There is a lot of buzz going around about Dathan Ritzenhein and his form changes. You either fall into one of two camps as Amby Burfoot stated in his blog on the subject: it’s great or insane (his article is here).
I’ve got to observe Salazar working on mechanics twice. I was fortunate enough to watch Salazar work on running mechanics with none other than Paula Radcliffe and Kara Goucher when I was up in Portland for the Nike HS Cross Country Champs last fall with Ryan. They were doing 100m strides on the track while filming it all with a high speed camera. I mostly sat back and observed as that’s my nature, but I couldn’t help but throw in my two cents on some things that I noticed. My “coaching” instincts on mechanics ingrained by Tom Tellez could only be held back for so long.
I’m not here to talk about what Radcliffe or Goucher or even Galen Rupp were working on, the point is that they all were working on something. Whether it was foot strike, arm stroke, or some other slight change in watching the group and then in talking with Salazar after, it was obvious the importance that mechanics were given. So it does not surprise me that Ritzenhein is the latest to get a mechanics makeover.
It’s strange to think that a man known for his horrible running style would be so adamant about the importance of running form, but that’s where were at. At the tail end of his career, Salazar worked with my coaching mentor, Tom Tellez, and said that that was what got him thinking about the importance of running mechanics. Since then, it seems like Salazar has tried to meld the distance and sprint/mechanics side of the sports.
The point of all this is that for too long there has been this concept that “you are stuck with what you got.” For some reason, we spend endless hours working on perfecting skills like throwing a baseball or hitting a golf ball but take the skill of running for granted. And make no mistake, it is a skill.
The research is rather interesting in this regard. With many animals walking or running are largely lower level nervous system activities. In many instances, the motor program is mostly at the spinal cord level through something called the Central Pattern Generator (Molinari, 2009). In studies on animals and humans with spine lesions that prevent higher level (i.e. the Brain) communication to the legs, animals can be retrained to have a walking pattern that somewhat mimics their normal gait (Duysens, 2005). People on the other hand can be reatrained to have a sort of walking movement with assistance but it is not near as normal as the animals. The reason is likely that the animals walking pattern relies on the lower level pattern, while humans use more of a mixture of both higher and lower level nervous system control. The higher level nervous system is believed to be more susceptible to learning/development.
At one time it had been thought that improvement in motor learning only occurred at the higher levels such as in the motor cortex in the brain. However, recent evidence has demonstrated that even at a spinal cord level, the movement pattern can be refined (Molinari, 2009). The movement pattern is generally improved by a better coordination of activating just the right amount of motor units to do the work, improving the cycling of motor unit activation, and decreasing the level of co-activation (when the opposing muscle is active at the same time as the main muscle). Additionally, as a movement becomes well refined, it is believed that the CNS becomes better at using all of the sensory information that is receiving, essentially weeding out the pertinent versus inconsequential information better than when first learning how to move.
Take a Chance
Carl Lewis set the national High School long jump record during his prep days. When he came to college, coach Tellez switched his takeoff leg. If letsrun or blogs were around back then, this change would have been ridiculed to no end. However, history shows it worked out pretty well. The point is that sometimes with top athletes or even with average athletes, we are afraid to change. It’s much easier to take the safe route and not change anything. With top athletes, many times we are afraid to coach them. This is the wrong approach. If you know what you are doing, be confident and make the change.
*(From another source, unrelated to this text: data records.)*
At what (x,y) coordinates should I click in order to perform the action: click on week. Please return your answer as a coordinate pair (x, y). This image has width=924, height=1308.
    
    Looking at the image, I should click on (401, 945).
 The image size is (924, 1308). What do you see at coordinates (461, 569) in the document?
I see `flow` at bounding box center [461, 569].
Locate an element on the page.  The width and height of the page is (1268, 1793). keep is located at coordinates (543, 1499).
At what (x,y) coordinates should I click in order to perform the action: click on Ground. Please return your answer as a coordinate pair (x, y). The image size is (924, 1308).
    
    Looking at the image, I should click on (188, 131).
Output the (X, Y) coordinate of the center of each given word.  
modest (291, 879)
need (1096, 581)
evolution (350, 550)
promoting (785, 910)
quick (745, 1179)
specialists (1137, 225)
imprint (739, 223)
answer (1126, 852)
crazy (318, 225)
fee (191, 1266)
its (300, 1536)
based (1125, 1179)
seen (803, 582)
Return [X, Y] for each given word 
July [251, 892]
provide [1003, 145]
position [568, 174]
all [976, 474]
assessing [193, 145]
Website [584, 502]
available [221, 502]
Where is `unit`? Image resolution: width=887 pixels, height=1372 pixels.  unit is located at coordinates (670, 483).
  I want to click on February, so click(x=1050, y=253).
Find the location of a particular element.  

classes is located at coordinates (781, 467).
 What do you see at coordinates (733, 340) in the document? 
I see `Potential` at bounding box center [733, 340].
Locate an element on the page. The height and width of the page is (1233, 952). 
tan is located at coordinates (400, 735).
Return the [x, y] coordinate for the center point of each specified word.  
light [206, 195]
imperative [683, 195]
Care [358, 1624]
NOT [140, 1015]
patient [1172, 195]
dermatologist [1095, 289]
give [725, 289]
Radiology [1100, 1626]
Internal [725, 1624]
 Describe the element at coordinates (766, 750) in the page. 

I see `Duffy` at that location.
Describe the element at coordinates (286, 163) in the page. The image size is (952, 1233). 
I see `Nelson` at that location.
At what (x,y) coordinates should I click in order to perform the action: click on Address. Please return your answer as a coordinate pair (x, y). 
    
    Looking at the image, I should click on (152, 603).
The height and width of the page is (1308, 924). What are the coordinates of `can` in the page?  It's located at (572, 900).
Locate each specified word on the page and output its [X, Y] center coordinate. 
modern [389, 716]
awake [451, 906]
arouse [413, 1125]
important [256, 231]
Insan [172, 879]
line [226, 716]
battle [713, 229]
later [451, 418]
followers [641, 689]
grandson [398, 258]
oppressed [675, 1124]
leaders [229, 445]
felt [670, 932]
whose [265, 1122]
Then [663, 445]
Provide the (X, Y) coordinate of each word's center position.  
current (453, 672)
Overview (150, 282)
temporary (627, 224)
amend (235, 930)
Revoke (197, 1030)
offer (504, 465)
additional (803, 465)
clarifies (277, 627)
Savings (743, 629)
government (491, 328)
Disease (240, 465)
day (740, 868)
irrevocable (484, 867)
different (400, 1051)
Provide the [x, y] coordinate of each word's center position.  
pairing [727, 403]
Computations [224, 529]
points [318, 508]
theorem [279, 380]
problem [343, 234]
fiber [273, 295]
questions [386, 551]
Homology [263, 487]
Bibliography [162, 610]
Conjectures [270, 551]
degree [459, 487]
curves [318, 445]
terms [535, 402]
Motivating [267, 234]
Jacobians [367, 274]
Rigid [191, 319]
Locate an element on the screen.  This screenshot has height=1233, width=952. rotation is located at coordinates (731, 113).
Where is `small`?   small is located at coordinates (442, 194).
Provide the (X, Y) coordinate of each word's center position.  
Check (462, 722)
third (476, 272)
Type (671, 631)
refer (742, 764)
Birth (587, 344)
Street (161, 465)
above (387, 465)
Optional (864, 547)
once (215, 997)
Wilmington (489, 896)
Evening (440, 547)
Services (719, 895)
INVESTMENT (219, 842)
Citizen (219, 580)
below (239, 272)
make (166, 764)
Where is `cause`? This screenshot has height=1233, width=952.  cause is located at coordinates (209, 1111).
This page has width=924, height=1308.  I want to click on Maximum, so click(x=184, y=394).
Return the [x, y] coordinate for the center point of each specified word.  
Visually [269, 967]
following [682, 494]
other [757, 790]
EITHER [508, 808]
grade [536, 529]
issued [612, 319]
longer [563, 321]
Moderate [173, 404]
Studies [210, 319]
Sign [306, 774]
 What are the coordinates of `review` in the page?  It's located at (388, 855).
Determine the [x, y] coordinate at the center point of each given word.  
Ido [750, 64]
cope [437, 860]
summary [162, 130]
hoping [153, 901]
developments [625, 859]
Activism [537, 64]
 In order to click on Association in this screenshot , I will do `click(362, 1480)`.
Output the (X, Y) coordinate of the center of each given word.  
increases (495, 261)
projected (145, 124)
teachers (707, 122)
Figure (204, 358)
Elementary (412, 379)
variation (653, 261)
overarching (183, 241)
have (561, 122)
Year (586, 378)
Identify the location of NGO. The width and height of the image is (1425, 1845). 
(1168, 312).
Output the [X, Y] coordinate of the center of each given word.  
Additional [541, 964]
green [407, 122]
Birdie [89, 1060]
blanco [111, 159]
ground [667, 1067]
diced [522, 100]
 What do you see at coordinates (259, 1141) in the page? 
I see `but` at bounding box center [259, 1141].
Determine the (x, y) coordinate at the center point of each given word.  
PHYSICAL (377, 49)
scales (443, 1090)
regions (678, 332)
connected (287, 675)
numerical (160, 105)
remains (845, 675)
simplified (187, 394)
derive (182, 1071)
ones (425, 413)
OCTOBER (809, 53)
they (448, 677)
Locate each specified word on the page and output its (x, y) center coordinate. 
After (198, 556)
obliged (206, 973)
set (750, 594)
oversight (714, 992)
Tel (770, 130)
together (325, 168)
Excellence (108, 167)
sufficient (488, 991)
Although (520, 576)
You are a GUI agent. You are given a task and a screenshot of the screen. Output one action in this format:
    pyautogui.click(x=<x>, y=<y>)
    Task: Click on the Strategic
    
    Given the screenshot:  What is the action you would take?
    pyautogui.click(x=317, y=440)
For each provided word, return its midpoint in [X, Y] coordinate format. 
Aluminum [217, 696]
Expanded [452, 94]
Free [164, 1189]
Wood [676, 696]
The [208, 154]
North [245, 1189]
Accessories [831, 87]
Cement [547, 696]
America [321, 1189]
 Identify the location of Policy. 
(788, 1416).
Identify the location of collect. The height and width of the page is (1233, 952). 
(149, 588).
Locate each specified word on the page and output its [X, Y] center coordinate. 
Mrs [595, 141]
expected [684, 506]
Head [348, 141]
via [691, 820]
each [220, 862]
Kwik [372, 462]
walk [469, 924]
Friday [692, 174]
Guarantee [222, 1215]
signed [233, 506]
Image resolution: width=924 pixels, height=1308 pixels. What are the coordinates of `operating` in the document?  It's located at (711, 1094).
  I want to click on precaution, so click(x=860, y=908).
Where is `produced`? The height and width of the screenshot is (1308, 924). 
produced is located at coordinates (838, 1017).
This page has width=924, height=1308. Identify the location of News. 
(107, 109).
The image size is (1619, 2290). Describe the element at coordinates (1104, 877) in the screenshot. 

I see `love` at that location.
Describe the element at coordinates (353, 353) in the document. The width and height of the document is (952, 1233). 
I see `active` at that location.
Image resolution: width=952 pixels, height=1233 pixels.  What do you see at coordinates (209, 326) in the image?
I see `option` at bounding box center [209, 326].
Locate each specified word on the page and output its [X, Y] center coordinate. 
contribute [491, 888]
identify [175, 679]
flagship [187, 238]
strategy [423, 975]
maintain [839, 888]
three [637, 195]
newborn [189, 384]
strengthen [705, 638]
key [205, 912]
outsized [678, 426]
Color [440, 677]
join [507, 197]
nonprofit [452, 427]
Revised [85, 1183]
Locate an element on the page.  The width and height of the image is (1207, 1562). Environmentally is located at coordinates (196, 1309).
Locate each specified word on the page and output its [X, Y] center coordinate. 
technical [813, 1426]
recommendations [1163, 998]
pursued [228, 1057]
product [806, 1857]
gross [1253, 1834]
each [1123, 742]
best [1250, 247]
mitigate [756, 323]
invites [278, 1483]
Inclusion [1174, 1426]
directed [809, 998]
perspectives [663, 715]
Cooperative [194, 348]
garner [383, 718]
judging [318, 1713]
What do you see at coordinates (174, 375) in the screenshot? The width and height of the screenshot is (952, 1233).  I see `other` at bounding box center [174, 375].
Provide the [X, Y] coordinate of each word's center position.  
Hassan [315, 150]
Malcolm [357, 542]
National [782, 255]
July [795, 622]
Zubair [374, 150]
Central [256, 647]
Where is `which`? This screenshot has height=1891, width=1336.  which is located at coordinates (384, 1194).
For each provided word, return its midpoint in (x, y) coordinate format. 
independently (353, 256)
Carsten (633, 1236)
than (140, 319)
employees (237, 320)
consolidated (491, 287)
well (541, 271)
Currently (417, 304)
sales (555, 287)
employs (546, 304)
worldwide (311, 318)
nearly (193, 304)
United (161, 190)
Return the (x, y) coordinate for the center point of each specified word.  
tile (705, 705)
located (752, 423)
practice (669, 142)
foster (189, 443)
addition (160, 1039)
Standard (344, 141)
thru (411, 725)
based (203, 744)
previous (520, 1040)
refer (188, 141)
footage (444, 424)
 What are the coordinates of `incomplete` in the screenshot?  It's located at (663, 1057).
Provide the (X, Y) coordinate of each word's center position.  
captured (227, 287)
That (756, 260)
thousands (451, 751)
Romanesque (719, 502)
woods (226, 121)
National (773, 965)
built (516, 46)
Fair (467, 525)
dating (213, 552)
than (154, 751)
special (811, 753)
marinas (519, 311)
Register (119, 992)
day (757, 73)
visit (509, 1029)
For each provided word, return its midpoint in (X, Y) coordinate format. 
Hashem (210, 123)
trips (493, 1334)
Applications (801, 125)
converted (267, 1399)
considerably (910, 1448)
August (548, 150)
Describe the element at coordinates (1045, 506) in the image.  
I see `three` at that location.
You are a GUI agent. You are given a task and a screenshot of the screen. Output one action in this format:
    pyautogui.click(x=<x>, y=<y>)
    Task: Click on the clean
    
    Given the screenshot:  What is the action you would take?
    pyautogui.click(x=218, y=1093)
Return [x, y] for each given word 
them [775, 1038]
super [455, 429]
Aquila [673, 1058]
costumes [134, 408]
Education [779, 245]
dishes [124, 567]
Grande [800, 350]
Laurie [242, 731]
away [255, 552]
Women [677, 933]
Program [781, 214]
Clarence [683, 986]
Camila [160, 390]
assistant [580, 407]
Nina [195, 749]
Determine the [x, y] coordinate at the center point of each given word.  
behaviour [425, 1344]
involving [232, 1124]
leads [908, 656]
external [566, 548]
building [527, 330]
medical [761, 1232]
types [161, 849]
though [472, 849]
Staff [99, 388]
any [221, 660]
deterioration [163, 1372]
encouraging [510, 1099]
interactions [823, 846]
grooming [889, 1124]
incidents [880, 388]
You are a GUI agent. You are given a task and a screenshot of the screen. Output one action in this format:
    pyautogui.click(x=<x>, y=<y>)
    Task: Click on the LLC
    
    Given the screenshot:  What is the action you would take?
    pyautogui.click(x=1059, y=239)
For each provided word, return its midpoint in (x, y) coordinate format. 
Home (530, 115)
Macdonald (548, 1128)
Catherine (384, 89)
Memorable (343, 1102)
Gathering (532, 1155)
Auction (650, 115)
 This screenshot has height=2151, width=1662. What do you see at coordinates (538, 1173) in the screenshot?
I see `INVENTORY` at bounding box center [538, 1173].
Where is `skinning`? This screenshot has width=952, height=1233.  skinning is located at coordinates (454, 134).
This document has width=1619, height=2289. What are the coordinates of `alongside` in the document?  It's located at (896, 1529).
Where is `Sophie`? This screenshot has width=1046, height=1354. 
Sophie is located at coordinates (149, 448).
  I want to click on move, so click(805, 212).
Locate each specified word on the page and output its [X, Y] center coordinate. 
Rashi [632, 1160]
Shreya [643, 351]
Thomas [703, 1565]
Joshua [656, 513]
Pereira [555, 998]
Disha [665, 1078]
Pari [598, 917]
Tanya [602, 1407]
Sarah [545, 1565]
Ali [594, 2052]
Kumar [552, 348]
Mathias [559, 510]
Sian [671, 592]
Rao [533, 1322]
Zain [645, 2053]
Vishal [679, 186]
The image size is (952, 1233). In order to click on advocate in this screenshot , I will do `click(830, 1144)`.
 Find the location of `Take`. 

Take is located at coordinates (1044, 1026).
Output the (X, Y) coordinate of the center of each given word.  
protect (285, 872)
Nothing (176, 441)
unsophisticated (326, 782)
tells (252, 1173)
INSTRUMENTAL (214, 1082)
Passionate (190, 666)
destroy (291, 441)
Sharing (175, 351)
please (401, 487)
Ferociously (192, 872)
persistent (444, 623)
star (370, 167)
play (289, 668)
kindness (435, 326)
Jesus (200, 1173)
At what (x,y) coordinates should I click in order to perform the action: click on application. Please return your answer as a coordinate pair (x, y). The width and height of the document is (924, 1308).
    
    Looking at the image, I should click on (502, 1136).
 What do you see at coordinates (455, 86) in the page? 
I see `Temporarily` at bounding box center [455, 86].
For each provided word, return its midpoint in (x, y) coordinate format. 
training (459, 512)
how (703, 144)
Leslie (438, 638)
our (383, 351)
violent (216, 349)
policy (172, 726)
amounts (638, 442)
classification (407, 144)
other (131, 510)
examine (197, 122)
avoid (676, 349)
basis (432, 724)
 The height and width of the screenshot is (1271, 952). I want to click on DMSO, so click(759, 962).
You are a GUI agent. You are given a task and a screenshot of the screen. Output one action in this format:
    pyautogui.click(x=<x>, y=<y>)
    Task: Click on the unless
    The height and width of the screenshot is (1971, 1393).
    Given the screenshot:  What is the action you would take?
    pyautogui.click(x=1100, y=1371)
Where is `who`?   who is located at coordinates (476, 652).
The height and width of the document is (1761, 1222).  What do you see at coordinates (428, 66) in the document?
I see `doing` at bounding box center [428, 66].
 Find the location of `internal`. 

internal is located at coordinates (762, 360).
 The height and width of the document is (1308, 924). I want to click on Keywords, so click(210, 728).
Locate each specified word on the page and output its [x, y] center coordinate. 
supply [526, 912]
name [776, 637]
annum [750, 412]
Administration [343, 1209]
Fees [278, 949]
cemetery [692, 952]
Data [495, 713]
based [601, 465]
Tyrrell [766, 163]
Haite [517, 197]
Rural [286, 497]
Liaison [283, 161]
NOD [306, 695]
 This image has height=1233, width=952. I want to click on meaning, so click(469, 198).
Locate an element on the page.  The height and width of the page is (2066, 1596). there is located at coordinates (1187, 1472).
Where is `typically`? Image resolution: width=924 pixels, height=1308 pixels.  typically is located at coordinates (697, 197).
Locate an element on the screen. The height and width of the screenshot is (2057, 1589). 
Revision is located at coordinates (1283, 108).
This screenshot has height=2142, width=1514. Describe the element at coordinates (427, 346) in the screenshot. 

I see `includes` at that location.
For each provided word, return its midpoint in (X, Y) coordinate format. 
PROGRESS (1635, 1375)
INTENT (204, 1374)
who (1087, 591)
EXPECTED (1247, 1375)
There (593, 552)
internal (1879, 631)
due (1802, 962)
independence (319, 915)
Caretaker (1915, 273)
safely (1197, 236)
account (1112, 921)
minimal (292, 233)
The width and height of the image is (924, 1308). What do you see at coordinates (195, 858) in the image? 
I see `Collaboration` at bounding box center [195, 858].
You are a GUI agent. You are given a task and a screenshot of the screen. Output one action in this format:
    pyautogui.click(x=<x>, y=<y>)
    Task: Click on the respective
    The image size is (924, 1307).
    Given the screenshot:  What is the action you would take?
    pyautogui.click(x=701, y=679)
This brings me to my own experience. I’ve worked with several runners who have had injury problems directly related to their running gait. I just worked with a young girl who had been having strange knee pain, and after looking at her gait and noticing her over striding and the big torque/twisting movement she was placing on the lower leg, I changed up her form. Since then she’s been injury free.
Similarly, with Ryan, we changed up his running form after his sophomore year. Even though he was having a lot of success, we stuck with the concept of trying to do what’s right and what we believed in. So, his form changed, and I’d think if you asked him, he’d tell you that one of the reasons he developed a kick and some actual speed was because of that change.
With all that being said, with Salazar and Ritzenhein, if they’ve researched it and are confident in their ability to make the change, I think it’ll work out well. The biggest problem that people run into with changing mechanics is being led down the wrong path. They make changes without knowing what they are doing, why they are doing it, or even what good mechanics are. This problem will get even worse with the rise of popularity of barefoot running and forefoot striking.
Generally, you’ll see an increase in injuries if you make changes without knowing what you are doing, and I believe this is what has given running form changes a bad name. Too many people with good intentions without knowing what to do and how to change. Remember that you are messing with probably 2 decades of motor programming. It’s easy to mess things up.
Salazar and his crew know what they are doing. If done properly, it’ll be a good change for Ritz.